Profiling is any form of automated processing of personal data consisting of the use of personal data to evaluate certain personal aspects relating to a natural person, in particular to analyse or predict aspects concerning that natural person's performance at work, economic situation, health, personal preferences, interests, reliability, behaviour, location or movements.

Purpose limitation

Data protection legislation stipulates that personal data should be collected for specified, explicit and legitimate purposes and not further processed in a manner that is incompatible with those purposes.

Right to access

See ‘Subject access request’.

Right to data portability

The right to data portability gives data subjects the right to receive their personal data that they have provided to a controller, in a structured, commonly used and machine-readable format and have the right to transmit those data to another controller.

Right to erasure

In some cases, the data subject can request that their personal data is erased by the Data Controller. This is sometimes known as the right to be forgotten.

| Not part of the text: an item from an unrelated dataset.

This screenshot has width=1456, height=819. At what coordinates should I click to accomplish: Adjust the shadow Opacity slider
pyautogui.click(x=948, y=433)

Right to object to processing

Data protection legislation gives data subjects to right to object to the processing of their personal data in certain circumstances.

Right to rectification

Data protection legislation gives data subjects the right to obtain from the University, without undue delay, the rectification of inaccurate personal data concerning him or her.

Right to restrict processing

In some circumstances, data subjects can restrict or limit how their personal data is processing.

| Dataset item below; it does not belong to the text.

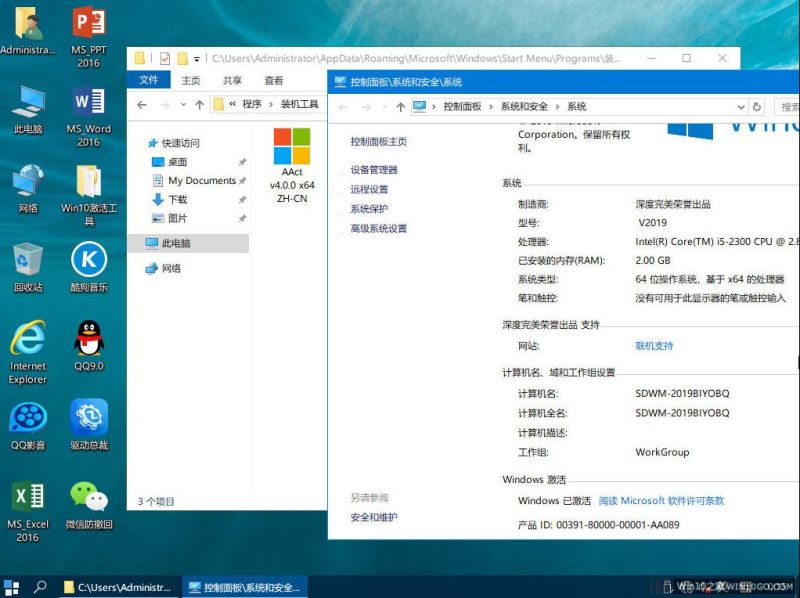The image size is (800, 598).
Task: Select 此电脑 in navigation pane
Action: 176,243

Scientific or historical research

Data protection legislation states that the processing of personal data for scientific research purposes should be interpreted in a broad manner including for example technological development and demonstration, fundamental research, applied research and privately funded research. It states that scientific research purposes should also include studies conducted in the public interest in the area of public health. Personal data can be processed for historical research purposes, which includes historical research and research for genealogical purposes, bearing in mind that the data protection legislation does not apply to deceased persons.

Special category data

Special category data is personal data that is more sensitive and needs more protection. In order to lawfully process special category data, the University must have a lawful basis as well as an additional condition for processing. Special category data relates to:

  • Racial or ethnic origin,
  • Political opinions,
  • Religious or philosophical beliefs,
  • Trade Union membership,
  • Genetic data
  • Biometric data (where used for ID purposes)
  • Physical and mental health, and
  • Sex life or sexual orientation.

Storage limitation

Personal data should be kept in a form which permits identification of data subjects for no longer than is necessary for the purposes for which the personal data are processed.

Subject access request

The data subject can request confirmation as to whether or not personal data concerning him or her are being processed by the University, and, where that is the case, can have access to their personal data.

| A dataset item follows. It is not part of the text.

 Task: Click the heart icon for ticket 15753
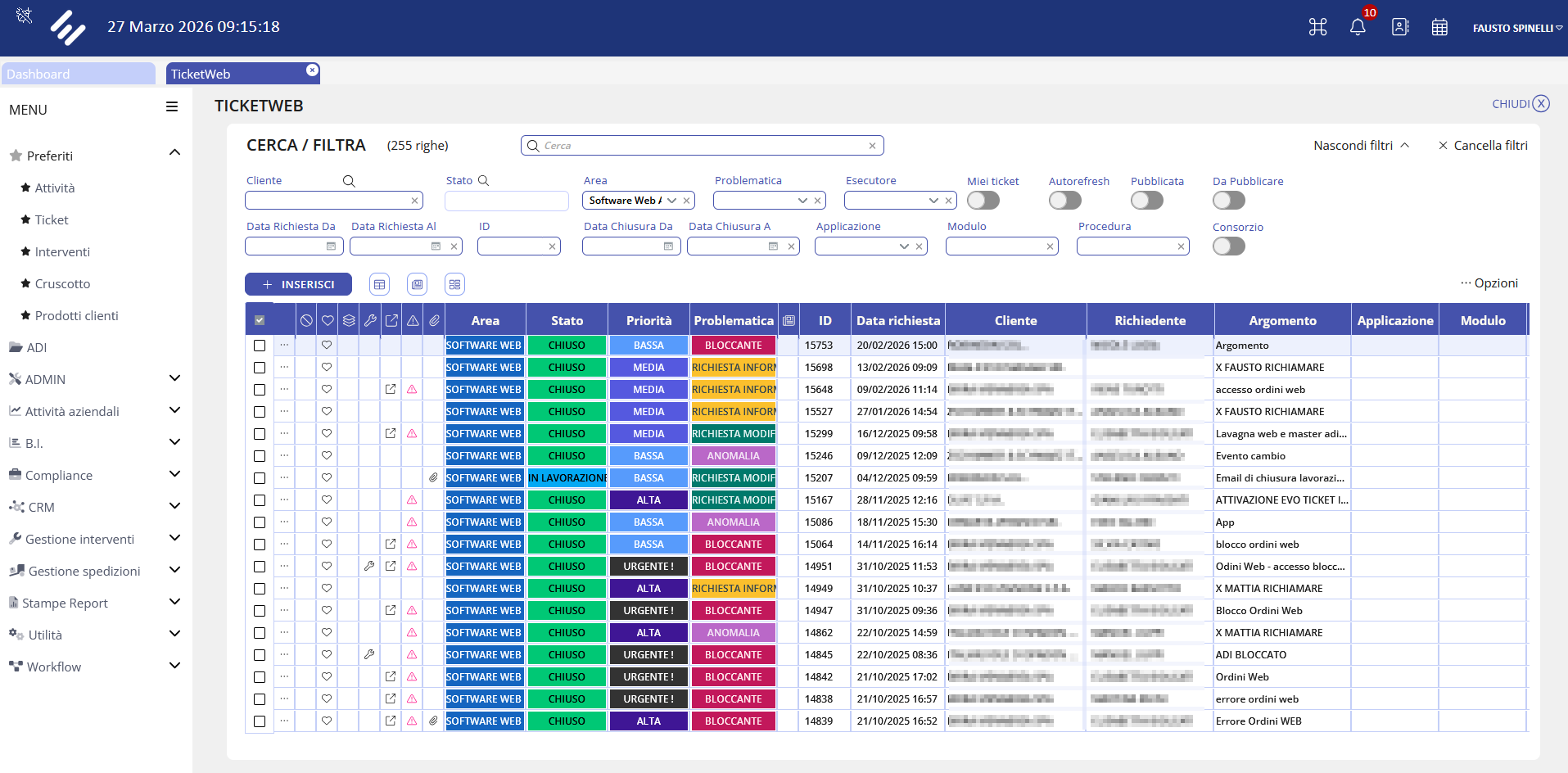tap(327, 346)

Technical and organisational measures

Data protection legislation requires that appropriate ‘technical and organisational measures’ are put in place – i.e. measures designed to implement the data protection principles and ensure a level of security of personal data proportionate to the risk. In particular, we should be able to ensure the ongoing confidentiality, integrity, availability and resilience of processing systems and services.’

Such measures can include: developing IT security systems and new processes to safeguard data, embedding policies and procedures that are mindful of privacy concerns, ensuring data sharing agreements are in place where required, use of pseudonymisation and encryption, ensuring transparency with data subjects, and implementing processes which regularly monitor / assess data processing and compliance.